Collected data entries:
● ● ● ●

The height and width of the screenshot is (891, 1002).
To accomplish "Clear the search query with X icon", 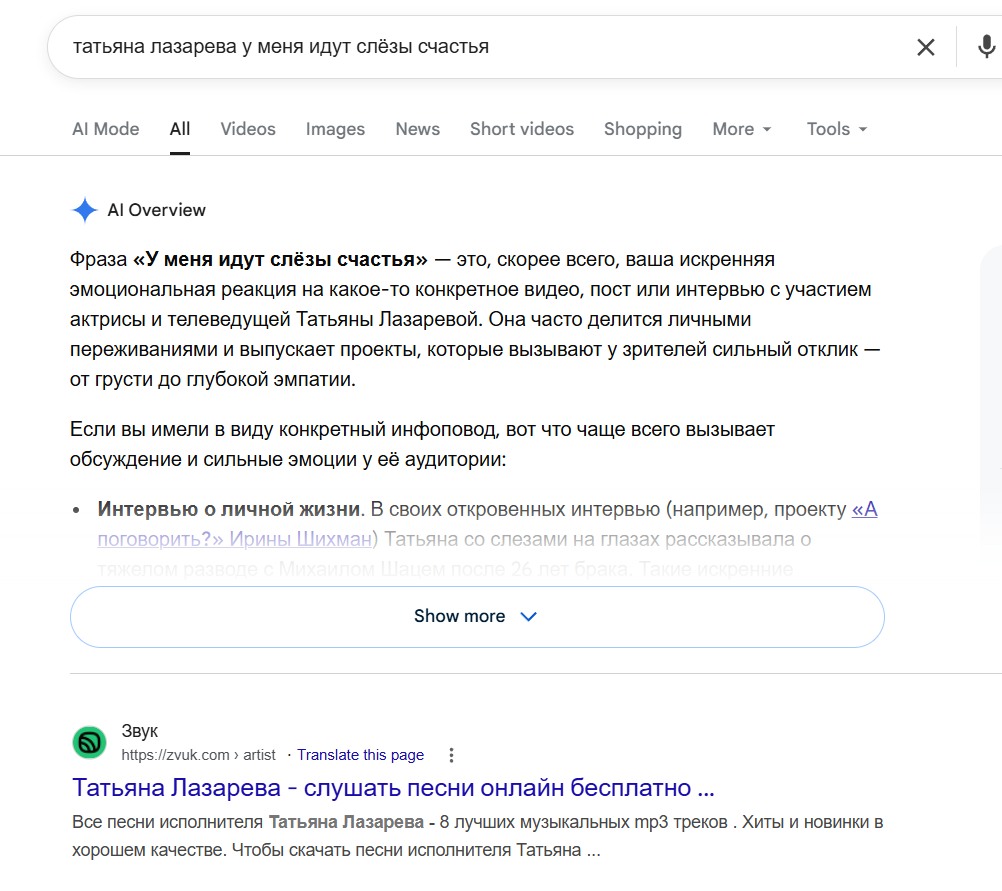I will [925, 47].
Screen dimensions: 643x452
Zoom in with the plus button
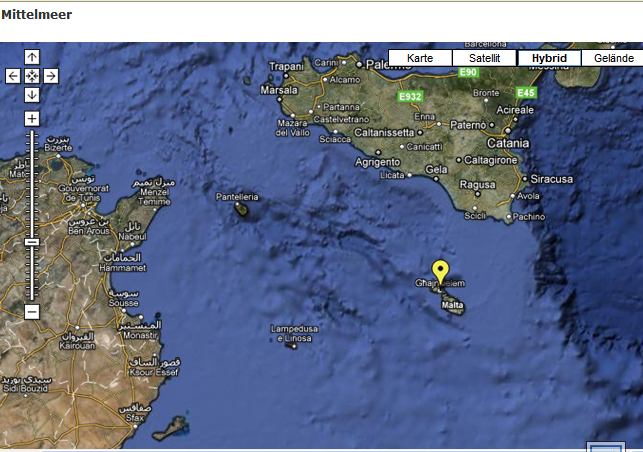(32, 119)
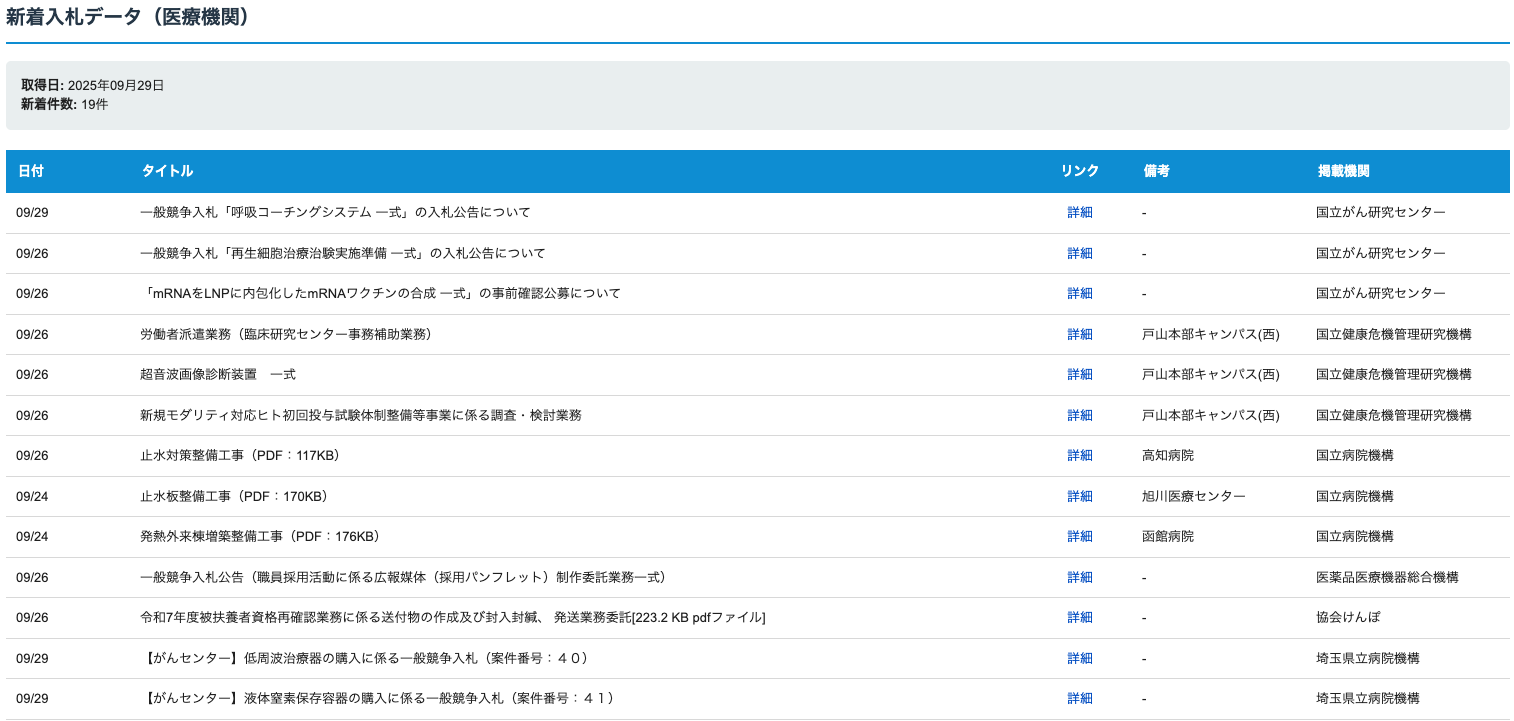Open 詳細 link for 労働者派遣業務 row

[x=1080, y=334]
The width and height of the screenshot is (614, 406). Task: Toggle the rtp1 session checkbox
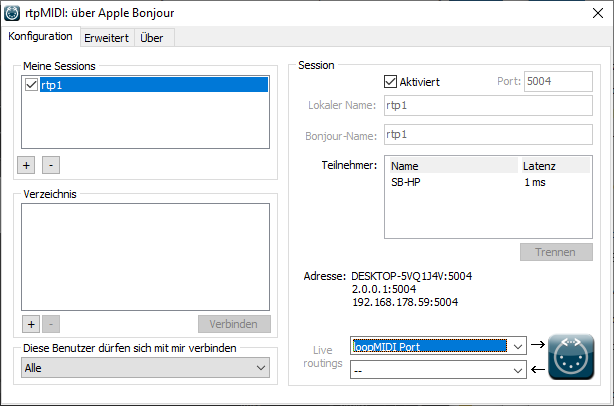point(31,86)
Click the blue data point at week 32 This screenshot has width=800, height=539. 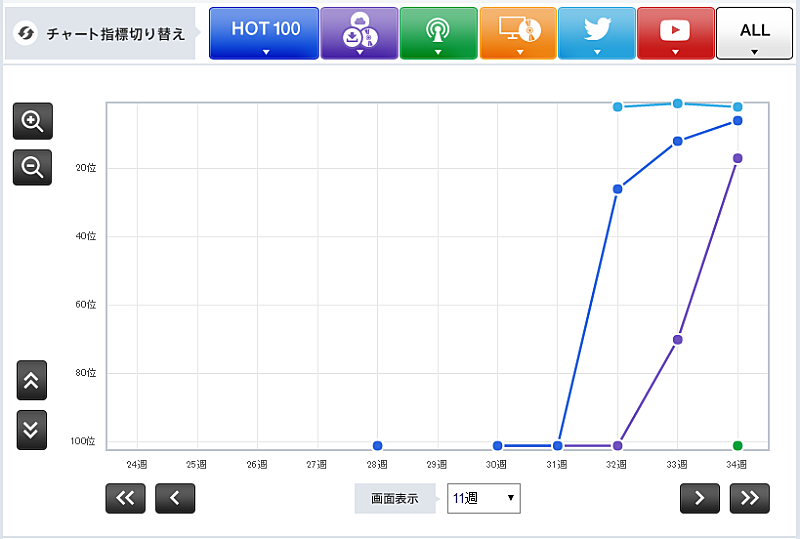[x=618, y=189]
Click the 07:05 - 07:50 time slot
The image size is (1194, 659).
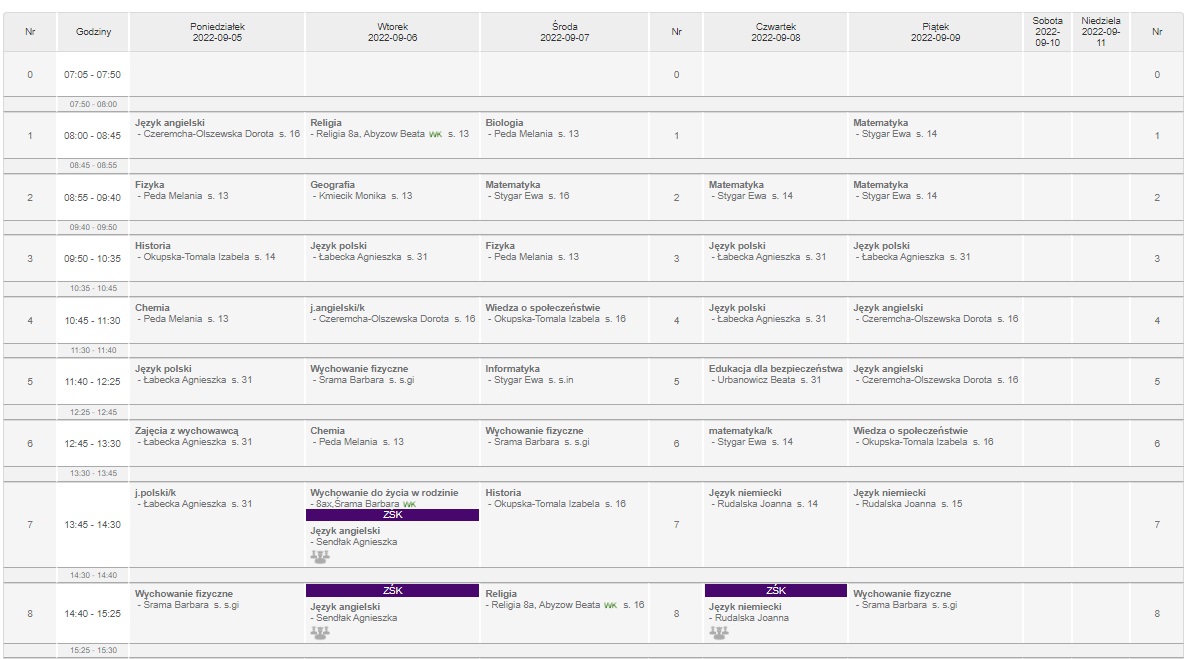(x=93, y=75)
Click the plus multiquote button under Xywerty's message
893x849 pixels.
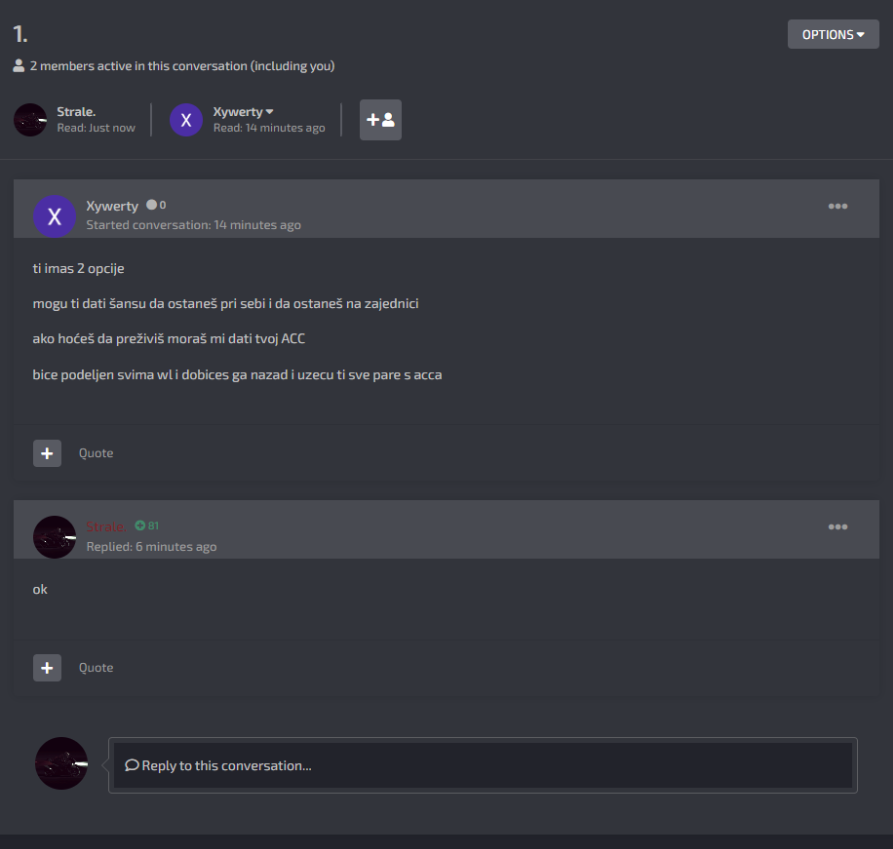coord(47,453)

● ● ● ●

EXERCISE BRIEF:
Repeat exactly the lines from the one containing "Click the plus" to the last line of the records above, including both, and leave out any pictures.

EXERCISE SOLUTION:
Click the plus multiquote button under Xywerty's message
893x849 pixels.
coord(47,453)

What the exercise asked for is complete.